『私が殺した少女』

原籙氏の2作目の長編にして直木賞受賞作。ついでにファルコン賞というのも受賞したそうだがこっちはよく知らない。さて、この作品だがネタバレ無しで感想を書くには少々、窮屈かと思う。ということでネタバレありです以下、お気をつけください。
数年前のこと。当時、まだネットを始めたばかりで右も左もわからなかった。ついでにミステリーも読み始めたばかりだった。今と変わらないのは名前と性別、それに法月綸太郎がお気に入りの作家だったということぐらいか。で、某有名検索サイトの掲示板を見ると法月綸太郎に関するスレッドがあった。
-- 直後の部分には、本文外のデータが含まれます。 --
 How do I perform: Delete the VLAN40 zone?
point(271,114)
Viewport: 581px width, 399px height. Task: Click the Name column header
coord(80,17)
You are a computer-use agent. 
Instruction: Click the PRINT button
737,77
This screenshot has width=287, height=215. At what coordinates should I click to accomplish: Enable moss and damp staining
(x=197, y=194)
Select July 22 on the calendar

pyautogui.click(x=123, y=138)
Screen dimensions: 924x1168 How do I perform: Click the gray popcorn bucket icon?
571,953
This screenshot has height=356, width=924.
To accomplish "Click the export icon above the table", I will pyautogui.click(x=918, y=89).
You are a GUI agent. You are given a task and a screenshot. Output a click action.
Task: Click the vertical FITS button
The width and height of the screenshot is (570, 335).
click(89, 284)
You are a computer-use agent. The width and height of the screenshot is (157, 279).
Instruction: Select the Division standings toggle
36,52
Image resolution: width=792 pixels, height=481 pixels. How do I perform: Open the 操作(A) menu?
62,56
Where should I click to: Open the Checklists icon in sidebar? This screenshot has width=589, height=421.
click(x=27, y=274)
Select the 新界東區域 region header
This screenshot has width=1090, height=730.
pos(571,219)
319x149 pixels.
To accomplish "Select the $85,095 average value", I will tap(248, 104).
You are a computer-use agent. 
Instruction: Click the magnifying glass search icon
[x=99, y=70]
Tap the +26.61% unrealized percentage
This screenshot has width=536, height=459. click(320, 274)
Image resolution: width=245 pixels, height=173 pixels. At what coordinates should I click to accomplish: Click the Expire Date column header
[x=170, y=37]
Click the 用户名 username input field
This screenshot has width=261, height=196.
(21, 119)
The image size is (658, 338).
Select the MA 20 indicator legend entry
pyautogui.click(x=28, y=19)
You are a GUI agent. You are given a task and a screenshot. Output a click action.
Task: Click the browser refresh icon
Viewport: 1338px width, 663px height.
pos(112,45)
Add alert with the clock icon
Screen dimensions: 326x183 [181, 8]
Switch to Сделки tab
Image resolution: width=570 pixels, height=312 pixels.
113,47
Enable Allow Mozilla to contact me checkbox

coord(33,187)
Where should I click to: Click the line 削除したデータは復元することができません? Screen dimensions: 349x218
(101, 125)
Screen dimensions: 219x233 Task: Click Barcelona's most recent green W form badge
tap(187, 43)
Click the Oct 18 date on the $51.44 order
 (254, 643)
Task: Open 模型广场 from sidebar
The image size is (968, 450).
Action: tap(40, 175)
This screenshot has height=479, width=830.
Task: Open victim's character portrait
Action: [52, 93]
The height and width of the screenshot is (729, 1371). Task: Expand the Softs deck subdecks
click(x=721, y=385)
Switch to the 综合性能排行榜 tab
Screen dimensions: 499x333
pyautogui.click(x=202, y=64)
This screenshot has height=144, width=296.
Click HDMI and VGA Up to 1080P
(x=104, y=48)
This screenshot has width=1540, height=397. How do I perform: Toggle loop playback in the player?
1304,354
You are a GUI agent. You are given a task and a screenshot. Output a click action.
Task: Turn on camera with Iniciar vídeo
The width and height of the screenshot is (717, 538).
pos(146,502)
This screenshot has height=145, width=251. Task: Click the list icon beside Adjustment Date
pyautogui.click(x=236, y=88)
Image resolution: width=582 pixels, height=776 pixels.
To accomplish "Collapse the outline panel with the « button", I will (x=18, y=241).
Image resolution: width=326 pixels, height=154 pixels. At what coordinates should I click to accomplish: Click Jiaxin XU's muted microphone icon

試しに覗いてみるとなかなかおもしろかったので書き込んでみることにした。そうこうしているうちに原籙氏の某作品が法月さんの−正確には覚えていないのだが−『頼子のために』に似ている。いや、違う。『頼子のために』が某作品に似ているというか、オマージュを捧げているというか、とにかくそういうことが話題になった。で、当時はその作品がなにか知りたかったのだがそうこうしているうちに忘れてしまった。そして時を隔てて、2007年。ついに巡り会えた。
さて、感想。おもしろかった。原氏の特徴なのか、それともハードボイルドというものが持つ特性なのか、事件というか物語の核心というか、とにかく冒頭から話が動く。前作もそうだったし今作もそうだ。いきなり事件に巻き込まれる。これに対して例えば、嵐の孤島の場合、まず島に行くまでに数十ページ。最初の犠牲者が出るまでさらに数十ページ。その後、十数ページに渡りいささか退屈な捜査が行われる。読者がだれてきたなと思われる頃に第二の犠牲者が出る。そして再び退屈な捜査シーン。しかしそれらを補って余りある謎解きが本格推理小説にはある。だがこの作品は冒頭からいきなり物語に引き込まれる。最初の一行目ですでに沢崎は事件に巻き込まれている。途中、誘拐犯がわかったかと思わせておいて無関係だったと判明する。その後、ひょんなことから真犯人がわかり物語は終焉へと向かう。そう、ここがハードボイルドの欠点でもある。冒頭から中盤、そして終盤へと話が展開しそして事件が解決へと向かうのに正比例しておもしろくなくなっていく。なぜなら誘拐犯が判明すればそれで沢崎の仕事は終わる。後は警察に任せればいい。ハードボイルドには"関係者全員を食堂に集めて謎解きをする"というような本格推理小説的要素は存在しないし、必要もない。と、偉そうなことを書いたが実はハードボイルド系の作品はほとんど読んだことがない。しかしこの原氏の作品には最後にどんでん返し的謎解きがある。この『私が殺した少女』の場合、指名手配された人物ではなく実は兄が誤って殺しておりそれを父が隠蔽した。これに気づいたということを沢崎は本人達にのみ話す。そして自首を促す。これにはそれなりの衝撃が伴うはずだ。しかしいまいち、衝撃がない。なぜか。本格推理小説であればもっとも盛り上がるべきシーンがこの作品では淡々とそして簡潔に書かれている。そのため読んでいてもあぁ、そうなのか。なるほど。と思うにとどまり「えぇ!」と感じない。だからこそ、この作品はハードボイルドと呼ばれそして直木賞を受賞したのではないだろうか。いささか長くなってしまったがおもしろかった。